Docker Volumes: A Quick Summary

Volumes are another convenient way for decoupling data from containers. Compared to bind mounts, they offer some advantages you should be familiar with.

July 2, 2020 in Docker

We've discussed the fundamental motivation behind the decoupling of data from containers in Docker Bind Mounts: A quick summary: Containers are not able to permanently modify the filesystem of their underlying image, thus all modifications to the filesystem will be removed along with the container. If you want to persist data generated by a container, you have to outsource that data to the host system. The preferred way of doing this are Docker Volumes.

Differences and Advantages Over Bind Mounts

Unlike with bind mounts, the user doesn't specify a host directory that they want to mount into the container. Instead, the user specifies a directory in the container that should be integrated as a volume. The volume and its data is then stored in a Docker-managed area on the host system.

Docker Volumes concept

This concept brings some advantages compared to the more traditional bind mounts.

  • Volumes can be named, making them easy to handle.
  • Users don't have to manage the storage location themselves.
  • Volumes are first-class citizens in Docker and thereby manageable via the CLI.
  • For an arbitrary scenario, volumes can use a volume driver that fits best.
  • Docker completely manages volumes itself while considering custom settings.

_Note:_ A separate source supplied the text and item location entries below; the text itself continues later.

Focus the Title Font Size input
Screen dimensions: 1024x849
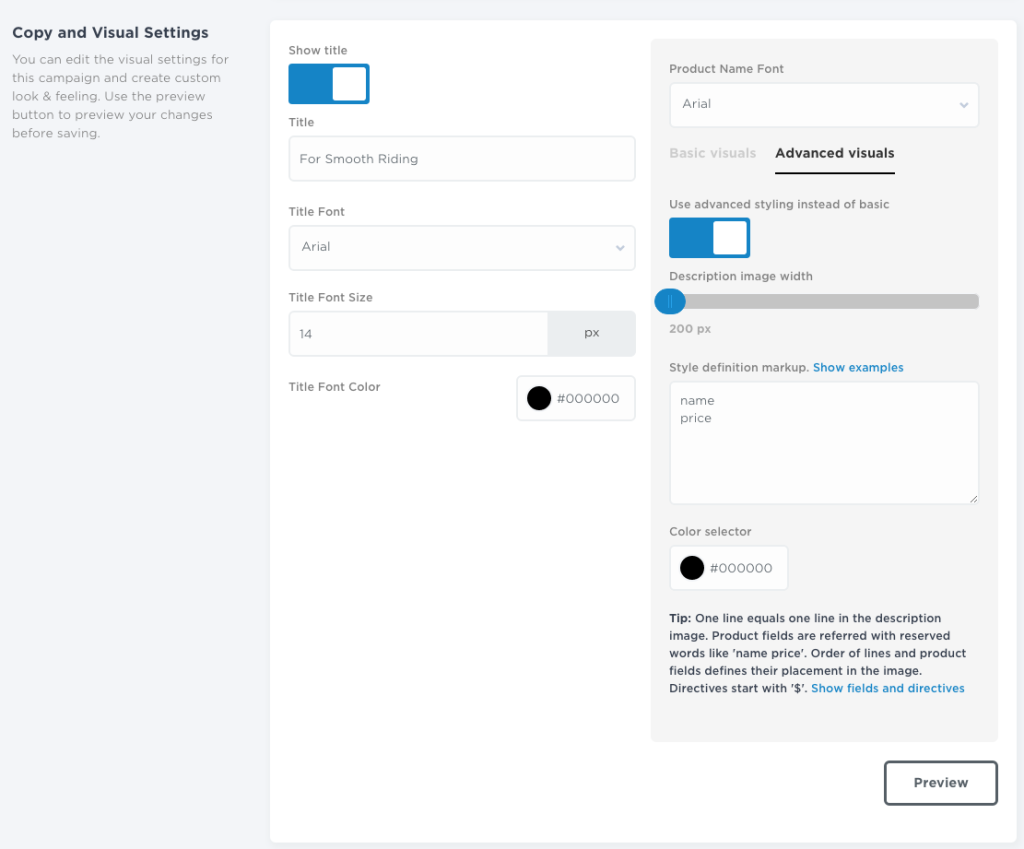(418, 334)
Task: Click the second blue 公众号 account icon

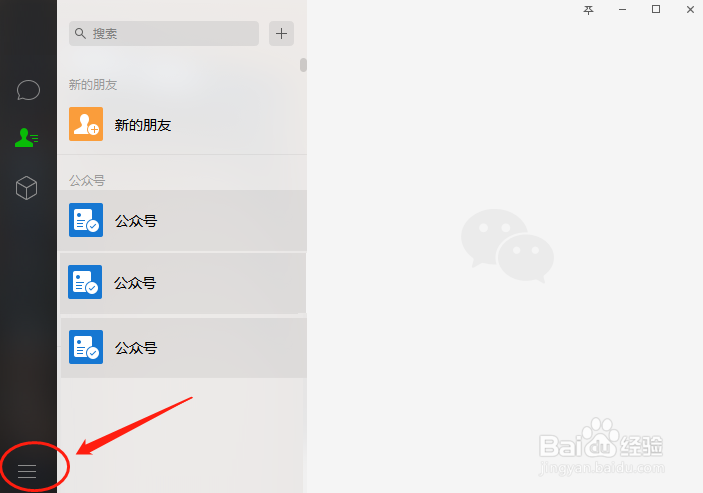Action: pyautogui.click(x=85, y=282)

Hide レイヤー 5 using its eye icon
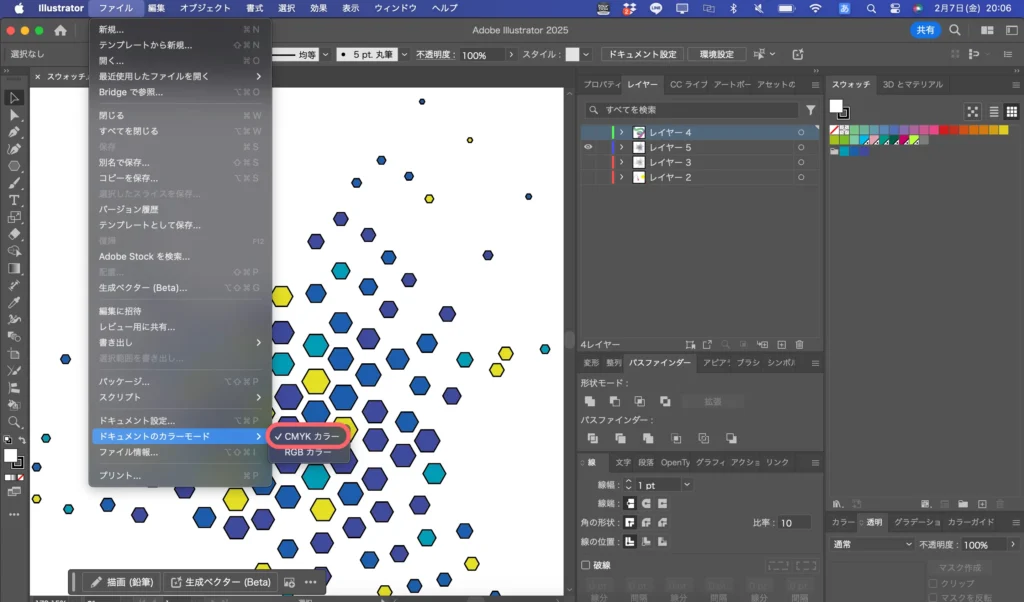pyautogui.click(x=589, y=147)
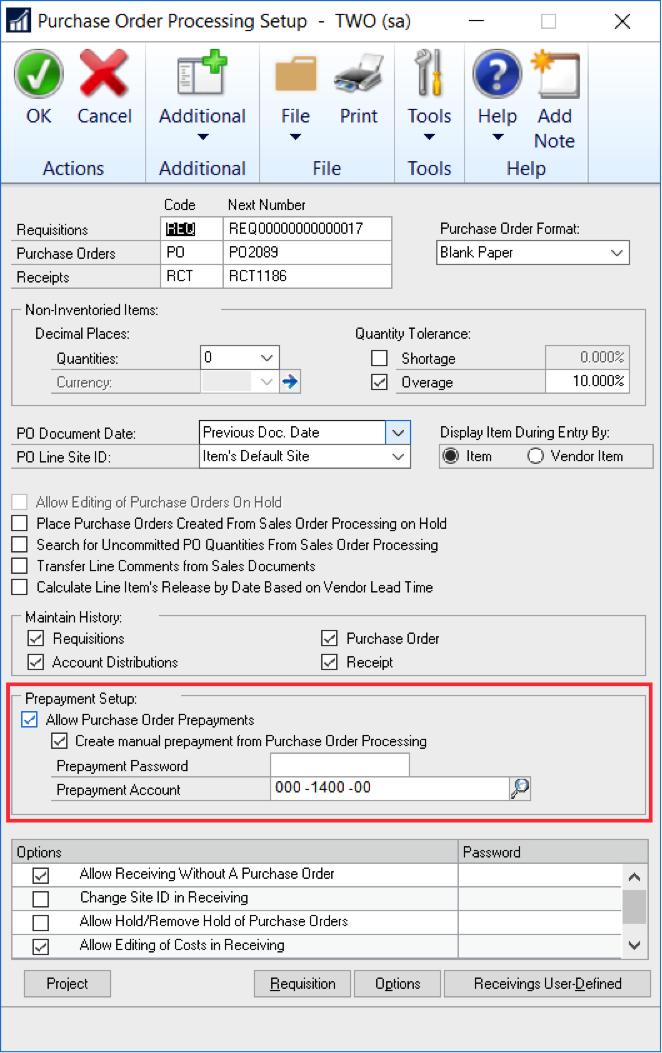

Let me give an example: The official PostgreSQL image stores its data in /var/lib/postgres/data, which is mounted as a volume here. Syntactically, the corresponding command only differs from a bind mount in that the host directory is missing.

$ docker container run -d \
  --name database \
  -v /var/lib/postgres/data \
  postgres

Creating Named Volumes

In the example above, I've completely outsourced the PostgreSQL data into an own volume. This volume has been created as an anonymous volume because there was no volume name specified. Running the following command indicates that the volume got a random digest as name instead:

$ docker volume ls
  DRIVER              VOLUME NAME
  local                21aef22affde3ed4ede8c0d66092f73240147099856688389256c05ddd311da8

To simplify the management and maintenance, an explicit name can be assigned to a volume. When using the -v option, this can be accomplished by putting a name like pg-data in front of the filepath.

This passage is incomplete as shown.